* EXERCISE DETAILS *
Copy out each line of the entries where the word "tick" is present.

* PROVIDED DATA *

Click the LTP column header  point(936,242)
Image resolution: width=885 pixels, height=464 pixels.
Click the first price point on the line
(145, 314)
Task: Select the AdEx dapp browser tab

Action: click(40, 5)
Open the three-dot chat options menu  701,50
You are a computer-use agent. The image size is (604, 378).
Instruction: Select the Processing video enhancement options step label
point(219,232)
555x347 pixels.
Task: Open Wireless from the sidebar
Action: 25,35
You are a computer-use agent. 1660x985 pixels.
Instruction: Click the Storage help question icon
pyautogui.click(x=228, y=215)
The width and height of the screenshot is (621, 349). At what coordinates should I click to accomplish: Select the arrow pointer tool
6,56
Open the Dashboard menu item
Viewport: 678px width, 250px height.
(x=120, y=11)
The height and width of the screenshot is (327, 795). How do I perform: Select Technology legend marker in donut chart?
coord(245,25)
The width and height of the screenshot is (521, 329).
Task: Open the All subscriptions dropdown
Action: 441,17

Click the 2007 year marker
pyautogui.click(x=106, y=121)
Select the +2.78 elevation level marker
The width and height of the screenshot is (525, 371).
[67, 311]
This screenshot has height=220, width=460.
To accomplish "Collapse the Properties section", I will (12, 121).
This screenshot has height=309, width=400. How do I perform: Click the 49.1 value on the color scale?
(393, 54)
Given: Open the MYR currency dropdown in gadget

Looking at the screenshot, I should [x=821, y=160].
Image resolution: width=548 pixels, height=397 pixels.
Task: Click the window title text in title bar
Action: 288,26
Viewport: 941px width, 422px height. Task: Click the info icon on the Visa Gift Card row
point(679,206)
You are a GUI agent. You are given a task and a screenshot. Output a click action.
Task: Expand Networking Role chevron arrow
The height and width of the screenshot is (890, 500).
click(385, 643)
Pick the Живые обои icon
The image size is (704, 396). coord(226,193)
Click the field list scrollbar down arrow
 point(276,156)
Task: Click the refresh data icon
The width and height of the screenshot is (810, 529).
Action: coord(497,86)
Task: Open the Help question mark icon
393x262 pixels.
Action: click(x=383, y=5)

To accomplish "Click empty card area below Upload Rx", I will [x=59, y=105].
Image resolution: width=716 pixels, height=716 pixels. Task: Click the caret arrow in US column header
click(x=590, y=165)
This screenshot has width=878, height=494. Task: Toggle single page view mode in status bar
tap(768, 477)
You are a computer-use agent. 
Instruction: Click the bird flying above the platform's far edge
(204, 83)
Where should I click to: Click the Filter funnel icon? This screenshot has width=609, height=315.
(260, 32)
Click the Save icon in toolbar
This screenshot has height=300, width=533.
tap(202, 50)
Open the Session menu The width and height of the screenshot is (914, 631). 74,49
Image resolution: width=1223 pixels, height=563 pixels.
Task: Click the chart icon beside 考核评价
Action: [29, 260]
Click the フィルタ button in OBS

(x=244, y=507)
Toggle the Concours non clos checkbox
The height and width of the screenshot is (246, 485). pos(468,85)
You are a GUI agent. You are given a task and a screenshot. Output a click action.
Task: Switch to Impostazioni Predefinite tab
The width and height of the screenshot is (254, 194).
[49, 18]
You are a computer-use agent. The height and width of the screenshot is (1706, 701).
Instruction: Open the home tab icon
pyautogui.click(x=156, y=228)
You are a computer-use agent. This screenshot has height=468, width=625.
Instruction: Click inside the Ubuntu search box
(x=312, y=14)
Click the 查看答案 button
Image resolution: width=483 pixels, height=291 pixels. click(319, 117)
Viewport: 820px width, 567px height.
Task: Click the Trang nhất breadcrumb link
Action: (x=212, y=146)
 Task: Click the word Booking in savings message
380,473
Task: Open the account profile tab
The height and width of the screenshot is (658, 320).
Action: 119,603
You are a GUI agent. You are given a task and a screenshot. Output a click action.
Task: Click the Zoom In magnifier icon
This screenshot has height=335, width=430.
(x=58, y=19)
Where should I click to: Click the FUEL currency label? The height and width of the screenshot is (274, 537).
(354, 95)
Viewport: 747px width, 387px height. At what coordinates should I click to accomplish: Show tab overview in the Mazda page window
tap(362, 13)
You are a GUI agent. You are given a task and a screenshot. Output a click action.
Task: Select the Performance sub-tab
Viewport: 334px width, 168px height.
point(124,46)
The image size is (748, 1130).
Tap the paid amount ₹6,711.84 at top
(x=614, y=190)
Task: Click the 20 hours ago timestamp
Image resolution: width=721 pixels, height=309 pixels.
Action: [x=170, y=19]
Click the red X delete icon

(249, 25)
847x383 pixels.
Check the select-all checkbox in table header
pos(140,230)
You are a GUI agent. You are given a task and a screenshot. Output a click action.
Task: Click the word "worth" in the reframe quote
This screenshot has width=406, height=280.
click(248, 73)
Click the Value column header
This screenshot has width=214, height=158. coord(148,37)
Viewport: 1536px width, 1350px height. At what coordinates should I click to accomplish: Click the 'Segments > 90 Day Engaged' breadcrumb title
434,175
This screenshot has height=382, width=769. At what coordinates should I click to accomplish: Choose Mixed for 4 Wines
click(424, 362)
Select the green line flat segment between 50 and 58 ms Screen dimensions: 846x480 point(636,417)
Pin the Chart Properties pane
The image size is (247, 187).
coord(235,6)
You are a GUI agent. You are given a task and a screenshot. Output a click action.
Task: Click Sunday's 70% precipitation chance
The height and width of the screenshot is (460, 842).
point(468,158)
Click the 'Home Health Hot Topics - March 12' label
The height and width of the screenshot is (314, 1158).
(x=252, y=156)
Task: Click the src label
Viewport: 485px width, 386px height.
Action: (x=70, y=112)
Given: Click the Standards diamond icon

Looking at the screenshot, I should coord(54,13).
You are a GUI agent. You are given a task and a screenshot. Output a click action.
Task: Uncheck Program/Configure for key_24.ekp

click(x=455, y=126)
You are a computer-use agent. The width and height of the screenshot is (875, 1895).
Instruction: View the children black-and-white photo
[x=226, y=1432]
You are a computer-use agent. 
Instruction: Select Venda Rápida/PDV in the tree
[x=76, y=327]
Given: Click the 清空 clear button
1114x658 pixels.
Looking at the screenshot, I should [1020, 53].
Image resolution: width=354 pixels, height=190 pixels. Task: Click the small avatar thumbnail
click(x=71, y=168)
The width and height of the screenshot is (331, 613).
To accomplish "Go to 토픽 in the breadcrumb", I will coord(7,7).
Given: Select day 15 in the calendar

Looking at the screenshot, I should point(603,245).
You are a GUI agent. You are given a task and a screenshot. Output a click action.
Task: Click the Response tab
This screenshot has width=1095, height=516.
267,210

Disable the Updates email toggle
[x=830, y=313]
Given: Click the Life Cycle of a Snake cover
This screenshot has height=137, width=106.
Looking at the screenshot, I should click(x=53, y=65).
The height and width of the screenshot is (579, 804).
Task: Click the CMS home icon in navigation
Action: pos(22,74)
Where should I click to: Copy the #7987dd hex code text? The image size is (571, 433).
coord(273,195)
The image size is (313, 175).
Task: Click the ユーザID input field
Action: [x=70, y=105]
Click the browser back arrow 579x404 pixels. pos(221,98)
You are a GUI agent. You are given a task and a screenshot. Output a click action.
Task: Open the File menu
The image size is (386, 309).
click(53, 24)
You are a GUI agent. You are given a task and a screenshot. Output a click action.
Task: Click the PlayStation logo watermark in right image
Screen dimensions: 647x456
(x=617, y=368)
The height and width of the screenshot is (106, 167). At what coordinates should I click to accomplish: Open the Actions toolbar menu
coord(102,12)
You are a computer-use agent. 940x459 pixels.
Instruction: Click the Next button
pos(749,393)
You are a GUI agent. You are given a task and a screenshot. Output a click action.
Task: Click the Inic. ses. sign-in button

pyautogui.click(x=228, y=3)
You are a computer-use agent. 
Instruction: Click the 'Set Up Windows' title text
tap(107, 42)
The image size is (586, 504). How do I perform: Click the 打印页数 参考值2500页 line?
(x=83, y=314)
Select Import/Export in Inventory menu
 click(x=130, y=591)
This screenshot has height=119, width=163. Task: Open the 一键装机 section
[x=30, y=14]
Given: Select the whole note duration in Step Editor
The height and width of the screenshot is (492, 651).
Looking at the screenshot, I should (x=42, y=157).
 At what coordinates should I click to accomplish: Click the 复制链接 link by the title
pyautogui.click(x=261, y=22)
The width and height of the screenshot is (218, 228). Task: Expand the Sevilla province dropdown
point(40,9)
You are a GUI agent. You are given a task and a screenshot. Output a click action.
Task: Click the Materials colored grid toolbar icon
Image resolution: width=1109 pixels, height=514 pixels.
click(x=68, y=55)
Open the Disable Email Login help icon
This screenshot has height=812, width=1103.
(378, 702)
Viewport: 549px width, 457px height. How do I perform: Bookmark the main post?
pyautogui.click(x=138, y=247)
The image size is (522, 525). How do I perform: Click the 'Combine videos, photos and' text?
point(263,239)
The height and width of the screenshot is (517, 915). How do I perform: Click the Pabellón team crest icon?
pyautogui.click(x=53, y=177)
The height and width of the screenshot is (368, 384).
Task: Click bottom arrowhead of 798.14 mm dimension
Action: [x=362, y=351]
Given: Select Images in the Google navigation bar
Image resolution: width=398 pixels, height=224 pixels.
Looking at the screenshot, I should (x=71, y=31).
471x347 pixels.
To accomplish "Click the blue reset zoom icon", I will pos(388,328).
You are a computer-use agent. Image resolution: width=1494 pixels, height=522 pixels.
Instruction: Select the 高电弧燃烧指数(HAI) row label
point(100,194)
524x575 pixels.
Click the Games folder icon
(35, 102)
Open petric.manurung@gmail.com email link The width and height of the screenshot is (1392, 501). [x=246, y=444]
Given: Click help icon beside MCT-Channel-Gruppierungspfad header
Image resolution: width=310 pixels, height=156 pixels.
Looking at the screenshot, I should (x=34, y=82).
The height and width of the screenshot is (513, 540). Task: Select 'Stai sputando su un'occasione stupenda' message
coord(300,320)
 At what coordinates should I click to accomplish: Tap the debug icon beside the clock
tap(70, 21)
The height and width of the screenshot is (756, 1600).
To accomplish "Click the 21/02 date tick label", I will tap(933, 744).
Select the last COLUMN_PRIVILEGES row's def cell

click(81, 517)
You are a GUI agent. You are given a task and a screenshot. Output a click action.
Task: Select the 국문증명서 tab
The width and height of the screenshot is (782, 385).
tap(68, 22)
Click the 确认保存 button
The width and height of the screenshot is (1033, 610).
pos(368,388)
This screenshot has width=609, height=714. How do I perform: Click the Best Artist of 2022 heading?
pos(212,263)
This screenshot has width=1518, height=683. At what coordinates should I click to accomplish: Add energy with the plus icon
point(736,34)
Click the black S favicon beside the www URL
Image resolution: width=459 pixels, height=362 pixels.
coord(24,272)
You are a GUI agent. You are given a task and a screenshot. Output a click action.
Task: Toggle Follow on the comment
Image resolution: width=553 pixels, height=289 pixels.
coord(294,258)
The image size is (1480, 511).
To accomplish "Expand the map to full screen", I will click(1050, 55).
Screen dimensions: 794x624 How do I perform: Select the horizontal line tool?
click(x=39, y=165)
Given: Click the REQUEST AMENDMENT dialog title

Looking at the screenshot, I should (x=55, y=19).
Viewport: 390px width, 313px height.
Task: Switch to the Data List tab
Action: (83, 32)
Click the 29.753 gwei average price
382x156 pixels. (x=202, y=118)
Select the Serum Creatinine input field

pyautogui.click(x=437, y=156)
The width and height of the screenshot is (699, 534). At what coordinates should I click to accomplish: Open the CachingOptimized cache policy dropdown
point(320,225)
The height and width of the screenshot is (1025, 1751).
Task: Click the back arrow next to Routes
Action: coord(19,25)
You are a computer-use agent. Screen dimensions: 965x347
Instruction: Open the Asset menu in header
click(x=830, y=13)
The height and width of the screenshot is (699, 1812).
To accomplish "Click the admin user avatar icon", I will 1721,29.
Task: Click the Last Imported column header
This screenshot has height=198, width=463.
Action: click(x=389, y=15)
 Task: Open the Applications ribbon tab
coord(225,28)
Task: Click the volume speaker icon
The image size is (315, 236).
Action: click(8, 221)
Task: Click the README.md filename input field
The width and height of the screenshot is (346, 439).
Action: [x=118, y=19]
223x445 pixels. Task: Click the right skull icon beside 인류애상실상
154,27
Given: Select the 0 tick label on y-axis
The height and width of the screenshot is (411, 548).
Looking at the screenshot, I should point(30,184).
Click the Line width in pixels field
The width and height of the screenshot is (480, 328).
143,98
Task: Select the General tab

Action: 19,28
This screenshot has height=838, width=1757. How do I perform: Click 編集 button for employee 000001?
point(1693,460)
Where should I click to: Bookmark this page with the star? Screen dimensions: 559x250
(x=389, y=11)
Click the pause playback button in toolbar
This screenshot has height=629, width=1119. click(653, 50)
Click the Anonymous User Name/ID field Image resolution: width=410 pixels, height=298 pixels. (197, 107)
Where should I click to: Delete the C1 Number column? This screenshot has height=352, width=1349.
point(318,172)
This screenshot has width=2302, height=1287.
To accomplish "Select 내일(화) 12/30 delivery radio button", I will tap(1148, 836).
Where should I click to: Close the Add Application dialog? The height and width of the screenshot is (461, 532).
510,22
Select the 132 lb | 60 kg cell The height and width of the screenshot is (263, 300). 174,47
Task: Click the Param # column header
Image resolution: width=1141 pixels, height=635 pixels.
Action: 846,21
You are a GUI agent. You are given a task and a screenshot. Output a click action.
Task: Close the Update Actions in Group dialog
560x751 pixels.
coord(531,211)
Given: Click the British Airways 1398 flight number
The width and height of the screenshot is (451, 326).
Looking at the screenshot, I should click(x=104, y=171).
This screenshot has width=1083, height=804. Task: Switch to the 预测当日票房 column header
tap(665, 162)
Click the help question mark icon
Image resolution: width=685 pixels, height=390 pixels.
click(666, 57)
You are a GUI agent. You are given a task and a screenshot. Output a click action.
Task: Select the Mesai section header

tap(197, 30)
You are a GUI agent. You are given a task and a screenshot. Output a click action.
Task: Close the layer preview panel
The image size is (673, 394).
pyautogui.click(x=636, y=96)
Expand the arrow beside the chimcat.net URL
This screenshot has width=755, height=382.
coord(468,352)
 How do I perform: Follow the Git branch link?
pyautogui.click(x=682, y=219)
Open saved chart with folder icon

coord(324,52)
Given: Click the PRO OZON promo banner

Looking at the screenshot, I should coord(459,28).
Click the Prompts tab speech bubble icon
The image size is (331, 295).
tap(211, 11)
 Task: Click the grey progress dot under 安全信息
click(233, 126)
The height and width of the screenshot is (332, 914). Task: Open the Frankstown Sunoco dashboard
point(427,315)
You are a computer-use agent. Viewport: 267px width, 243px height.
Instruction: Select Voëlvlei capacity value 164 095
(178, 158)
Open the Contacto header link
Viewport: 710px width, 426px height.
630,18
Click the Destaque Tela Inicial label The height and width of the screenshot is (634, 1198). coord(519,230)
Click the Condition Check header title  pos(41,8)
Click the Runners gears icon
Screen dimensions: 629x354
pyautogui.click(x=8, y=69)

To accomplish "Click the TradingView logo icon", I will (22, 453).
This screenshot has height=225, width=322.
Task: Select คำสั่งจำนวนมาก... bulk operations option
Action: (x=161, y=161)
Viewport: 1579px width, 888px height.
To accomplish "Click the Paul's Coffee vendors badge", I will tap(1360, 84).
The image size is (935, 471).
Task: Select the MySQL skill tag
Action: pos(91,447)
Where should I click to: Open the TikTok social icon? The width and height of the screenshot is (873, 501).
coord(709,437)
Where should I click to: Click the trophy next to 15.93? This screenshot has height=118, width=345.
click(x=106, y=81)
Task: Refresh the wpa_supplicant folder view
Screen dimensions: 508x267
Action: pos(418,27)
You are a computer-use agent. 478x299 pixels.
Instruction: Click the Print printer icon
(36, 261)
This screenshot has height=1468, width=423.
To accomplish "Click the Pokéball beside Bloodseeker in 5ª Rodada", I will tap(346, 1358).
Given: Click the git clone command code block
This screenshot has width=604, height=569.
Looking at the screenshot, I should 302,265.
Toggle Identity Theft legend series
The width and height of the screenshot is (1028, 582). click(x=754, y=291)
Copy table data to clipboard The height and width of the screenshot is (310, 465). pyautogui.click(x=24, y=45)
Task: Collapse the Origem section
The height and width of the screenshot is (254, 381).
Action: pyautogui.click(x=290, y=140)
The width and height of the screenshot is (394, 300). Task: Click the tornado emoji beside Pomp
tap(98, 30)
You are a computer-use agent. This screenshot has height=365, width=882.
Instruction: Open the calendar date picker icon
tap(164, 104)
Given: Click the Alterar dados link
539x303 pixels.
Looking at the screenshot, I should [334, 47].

* REPLY TO THE EXERCISE *
To accomplish "Click the 21/02 date tick label", I will tap(933, 744).
Given: Select the 0 tick label on y-axis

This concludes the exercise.